Columnas de Opinión: Día del trabajo
Columnas de Opinión: Día del trabajo Trabajar es crear. Crear en distintas formas. La mayor parte de la humanidad vive gracias al trabajo. Sin él, no se produce riqueza, bienes, arte, nuevos descubrimientos científicos y tecnológicos. Durante siglos, determinados trabajos fueron despreciados y destinados a esclavos o a las personas más vulnerables. Sin embargo, sin esos trabajos no sería posible la vida en sociedad. Todos los trabajos son relevantes para hacer posible una vida digna.
A pesar de haber superado las miradas más discriminatorias y las condiciones más brutales de trabajo en las minas, los campos, las industrias, las casas; aún sobreviven condiciones de trabajo peligrosas y de alto riesgo que no se remuneran con justicia. Y sobreviven diferencias abismales entre distintos trabajos que y provocan malestar concentración de la riqueza en pocas manos. Por mucho tiempo el trabajo manual en general fue poco valorado. Al revés, para muchos el trabajo intelectual y artístico es también menospreciado. Una sociedad sana y justa debe valorar todos los trabajos e intentar remunerarlos con justicia. En distintos periodos de nuestra historia los trabajadores manuales sufrieron condiciones indignas, con trabajos de 12 o 14 horas diarias, incluidos niños y mujeres. La necesidad de sobrevivir obligaba a millones a aceptar trabajar bajo situaciones miserables. Hoy la humanidad cuenta con la tecnología y la capacidad de superar definitivamente dicho pasado y ofrecer dignidad a cada trabajador.
El progreso de la humanidad en éste y otros derechos como: la salud, la educación y todos los que incluye la Declaración Universal de los Derechos Humanos, es producto de luchas, reflexión y unión a lo largo de siglos. Y no pocos mártires. En el Chile de hoy es fundamental educar y concientizar en la dignidad y el valor de cada trabajo. A través de él podemos vivir y crecer junto a la familia, pero también es el aporte que cada uno hace a la comunidad.
El trabajo, a muchos les ha permitido trascender a su tiempo y ser recordados/as por su gran aporte a la ciencia, a la pintura, a la música, a la industria, a la medicina, a la educación, etc.
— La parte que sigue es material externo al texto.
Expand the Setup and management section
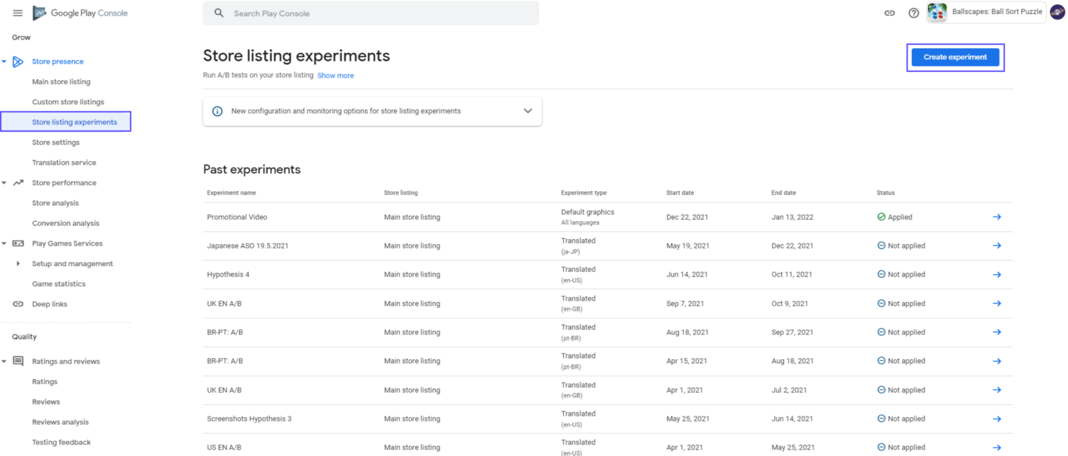 (x=18, y=263)

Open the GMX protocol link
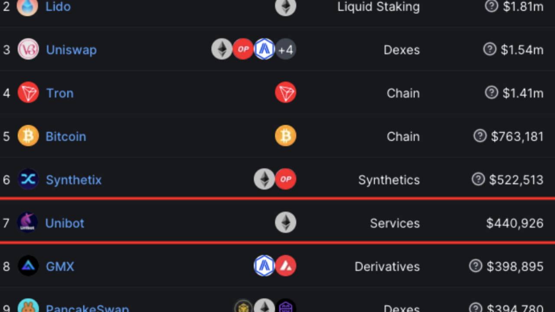60,267
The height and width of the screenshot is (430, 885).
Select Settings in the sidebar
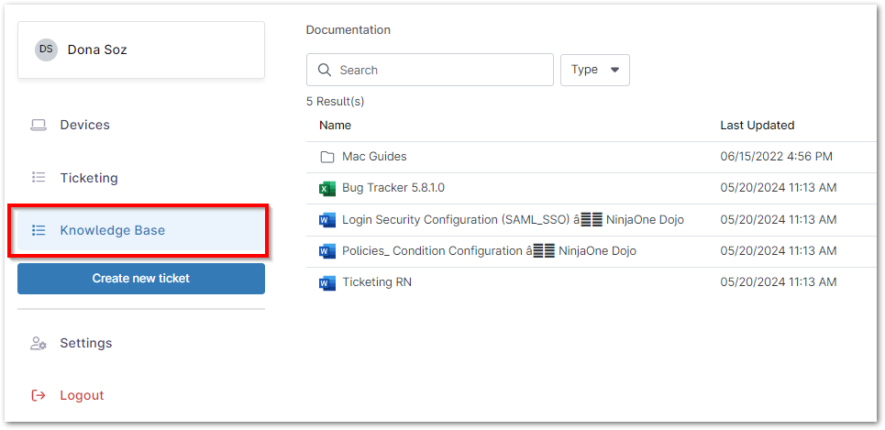(x=86, y=343)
Uno de los grandes desafíos de nuestro tiempo es ofrecer trabajo y dignidad frente a una sociedad donde la inteligencia artificial y la robótica amenazan el mundo del trabajo tal como lo conocemos hasta ahora. Sin duda, los estudios, la capacitación y una educación de calidad permitirán estar mejor preparados para lo que viene. Cuestión que hoy no está sucediendo con vastos segmentos de nuestra población. Una educación mediocre producirá un trabajador o profesional poco preparado para ese complejo futuro que viene. Mi saludo a todos los trabajadores y como siempre, mi deseo de que la justicia y la dignidad sean parte de su condición cotidiana.. La Columna Gabriel Rodríguez Bustos.